Here are the features at a glance (highlighted are for me the most important updates:


Support for ATOM Production and Performance Pad Controller
New Pipeline XT plug-in for routing external effects
Extended Note Repeat with keyboard remote
*Tempo Automation*
*Beat-linear timeline option*
*Improved manual tempo mapping*
*Tap tempo via MIDI or keyboard shortcut*
*AAF export options (including embedded AAF support)*
*Import Song Data from song template*
New “Cue mix mute follows channel” option
[Windows 10] System DPI scaling option for third-party plug-ins
*[Windows] “Enable High DPI Mode” option is back*
New look for External Device panels and QWERTY Keyboard
And here are the big features explained:


Overall, not too large of an update, but at least if focused this time on features that are actually professional. The new tempo track is bloody fantastic! Also, lots of bugs fixed as well. Studio One is getting there fast folks. We're catching up!


----------



## paulmatthew (Sep 13, 2018)

I just upgraded to version 4 and making the switch from Ableton Live. There's many reasons why I'm switching but overall the tool set and ease of use is right up there.

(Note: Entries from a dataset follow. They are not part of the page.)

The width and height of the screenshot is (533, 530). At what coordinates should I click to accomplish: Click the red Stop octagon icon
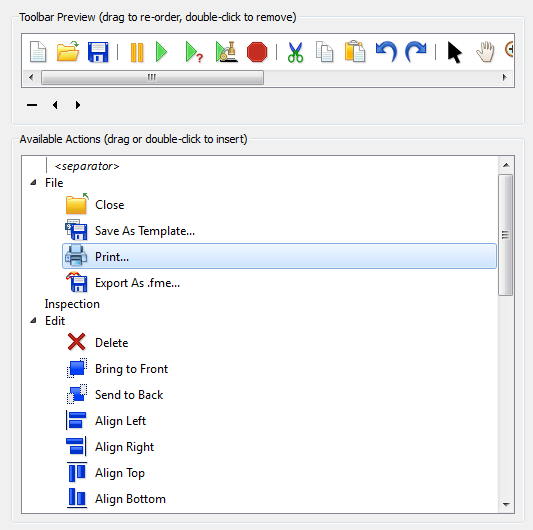[x=257, y=52]
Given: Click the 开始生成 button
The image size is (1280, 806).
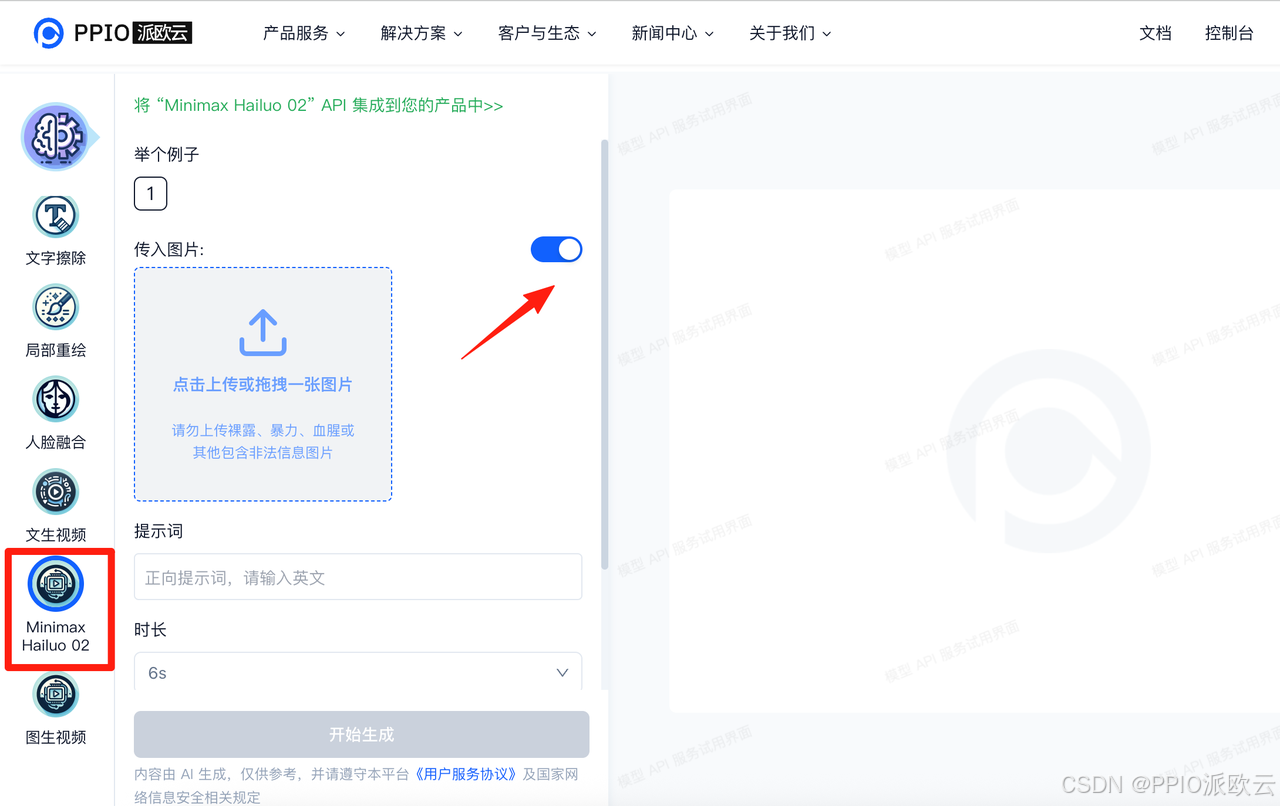Looking at the screenshot, I should 360,734.
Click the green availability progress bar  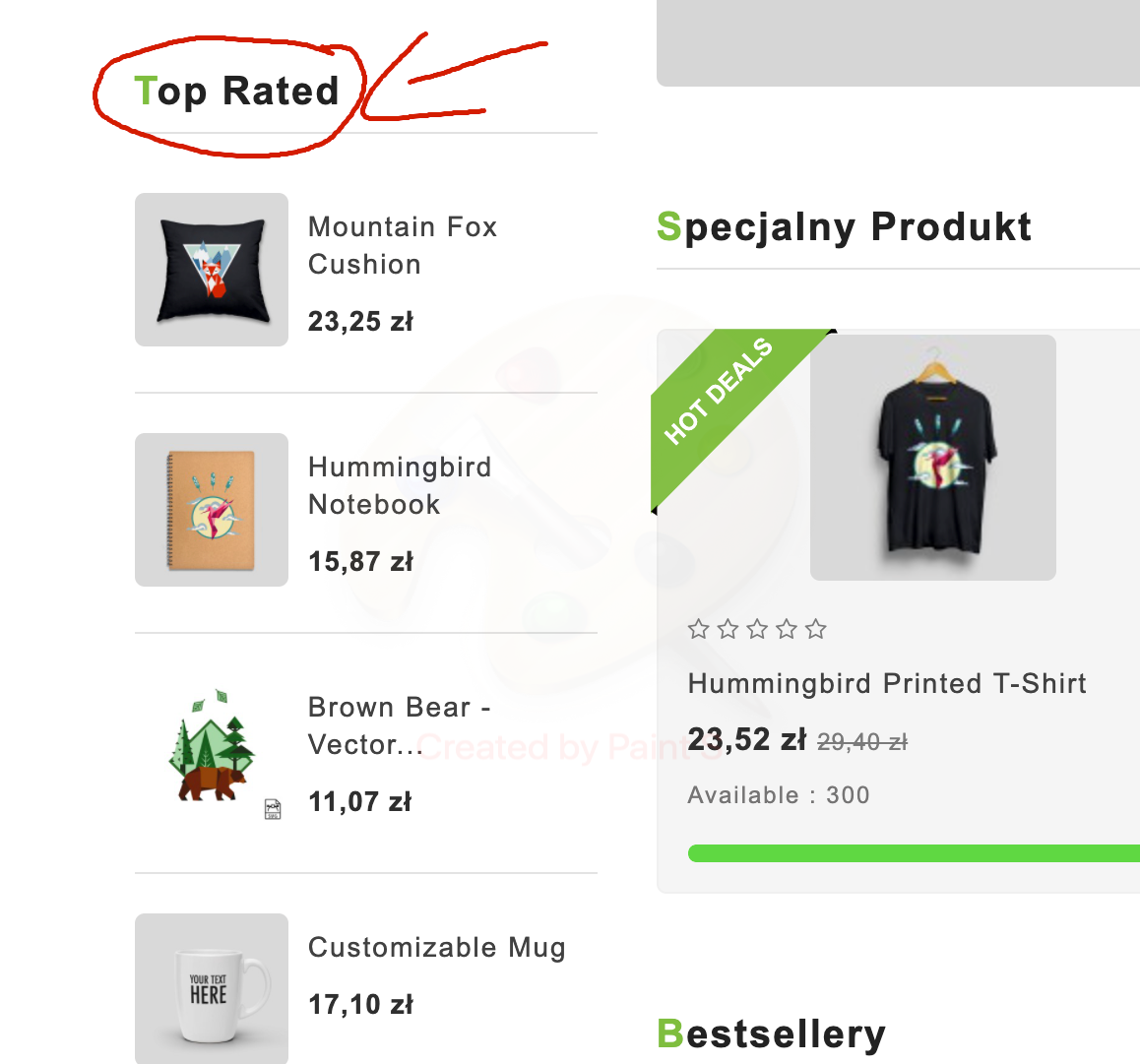914,852
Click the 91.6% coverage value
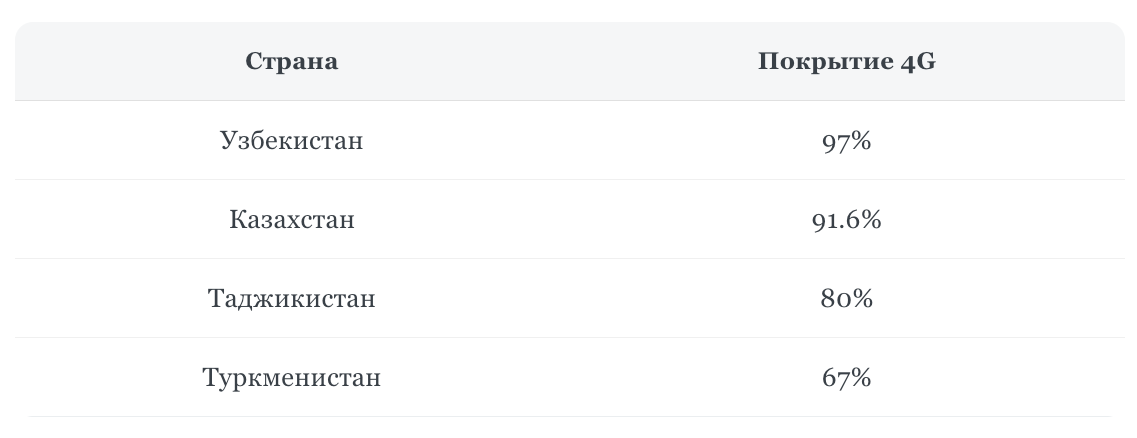The width and height of the screenshot is (1137, 438). (x=846, y=219)
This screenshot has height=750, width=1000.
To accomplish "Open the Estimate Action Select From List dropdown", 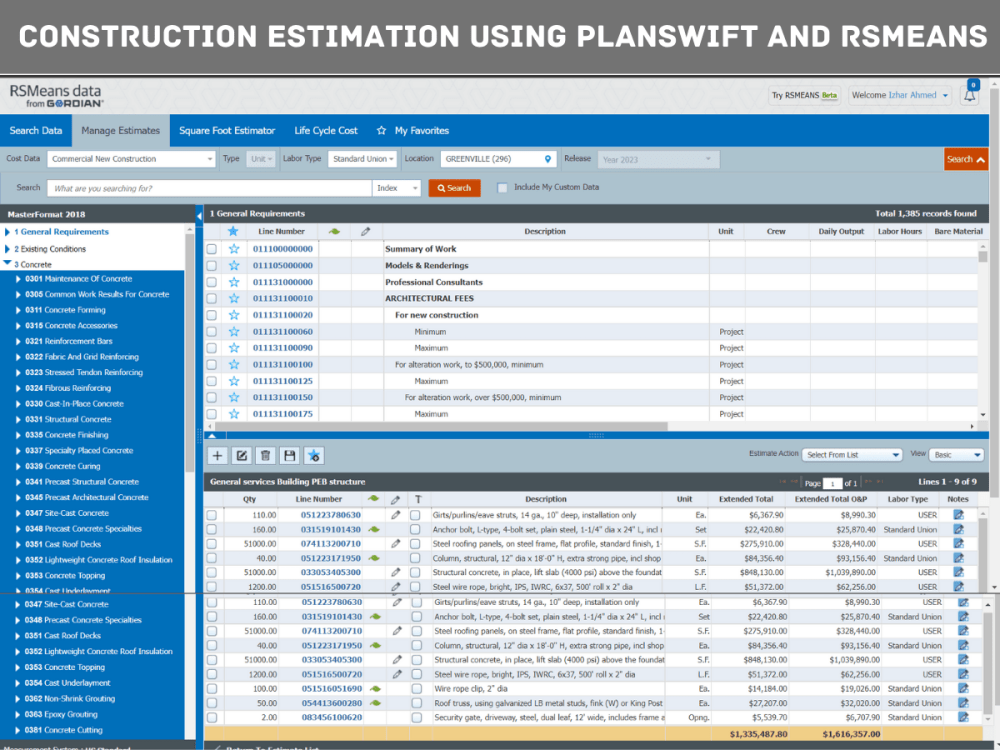I will (851, 455).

While I will continue to Use Ableton Live for electronic dance music and sound design , Studio One 4 will be my main DAW. FYI There is an attractive crossgrade price from any DAW to Studio One 4 at Plugindiscounts for $254 for anyone wanting to make the switch.


----------



## InLight-Tone (Sep 13, 2018)

Whoa, didn't know about the Atom controller, nice. One thing I'd wish they'd work on is somehow fixing the LONG SAVE times if using disabled tracks to build a big template. Save times for 100+ tracks of Kontakt all disabled is way over 10+ seconds. In Reaper it's instantaneous for 1000+ tracks, Cubase about 8 seconds...


----------



## jonathanwright (Sep 14, 2018)

Finally, a useful tempo track! Good to see the note selection and correction bugs have been fixed too.


----------



## DS_Joost (Sep 14, 2018)

InLight-Tone said:


> Whoa, didn't know about the Atom controller, nice. One thing I'd wish they'd work on is somehow fixing the LONG SAVE times if using disabled tracks to build a big template. Save times for 100+ tracks of Kontakt all disabled is way over 10+ seconds. In Reaper it's instantaneous for 1000+ tracks, Cubase about 8 seconds...

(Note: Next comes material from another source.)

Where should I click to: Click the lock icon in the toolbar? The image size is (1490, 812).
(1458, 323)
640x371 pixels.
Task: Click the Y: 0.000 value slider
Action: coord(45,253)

I know, that's why I use the modular template approach. I had a 1000+ track template in Cubase. Didn't take 8 seconds though. Was instantaneous.

The Atom controller seems like a nifty little thing. It's not that expensive either at 150 dollars.


----------



## DS_Joost (Sep 14, 2018)

paulmatthew said:


> I just upgraded to version 4 and making the switch from Ableton Live. There's many reasons why I'm switching but overall the tool set and ease of use is right up there. While I will continue to Use Ableton Live for electronic dance music and sound design , Studio One 4 will be my main DAW. FYI There is an attractive crossgrade price from any DAW to Studio One 4 at Plugindiscounts for $254 for anyone wanting to make the switch.

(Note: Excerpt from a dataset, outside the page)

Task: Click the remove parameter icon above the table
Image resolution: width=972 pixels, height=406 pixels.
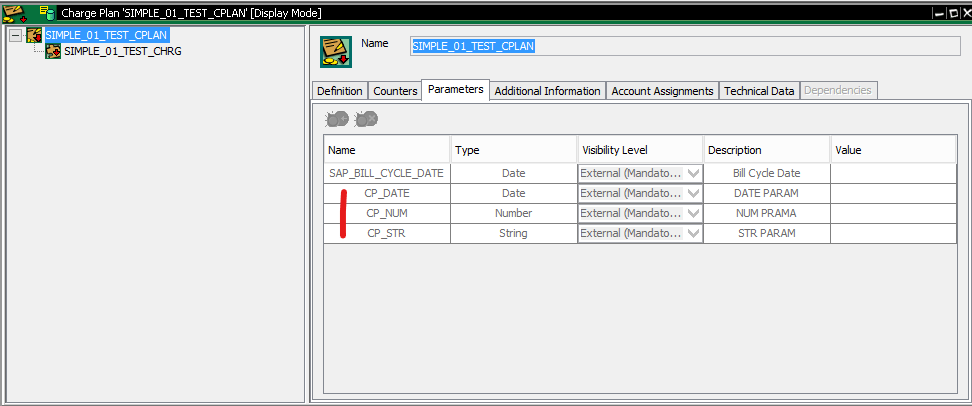Action: [366, 119]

I have actually rediscovered Reason for sound design (Reason used to be my first DAW). To combine them via Rewire is a workflow dream come true for me. I love Reason because it is completely different from anything else. And for EDM and stuff like that, it is unbeatable for me.

Now, if Propellerheads could implement the same kind of automation transformation and curves as Presonus, it would be completely perfect for me.


----------



## paulmatthew (Sep 14, 2018)

DS_Joost said:


> I have actually rediscovered Reason for sound design (Reason used to be my first DAW). To combine them via Rewire is a workflow dream come true for me. I love Reason because it is completely different from anything else. And for EDM and stuff like that, it is unbeatable for me.
> 
> Now, if Propellerheads could implement the same kind of automation transformation and curves as Presonus, it would be completely perfect for me.


 I was going to upgrade reason recently but really don't ever use it much anymore. I had it from original release to version 3 but stopped using there. I was quite good with it a long time ago but jumped over to Ableton and now Studio One( It just has more of what I like in a DAW) .


----------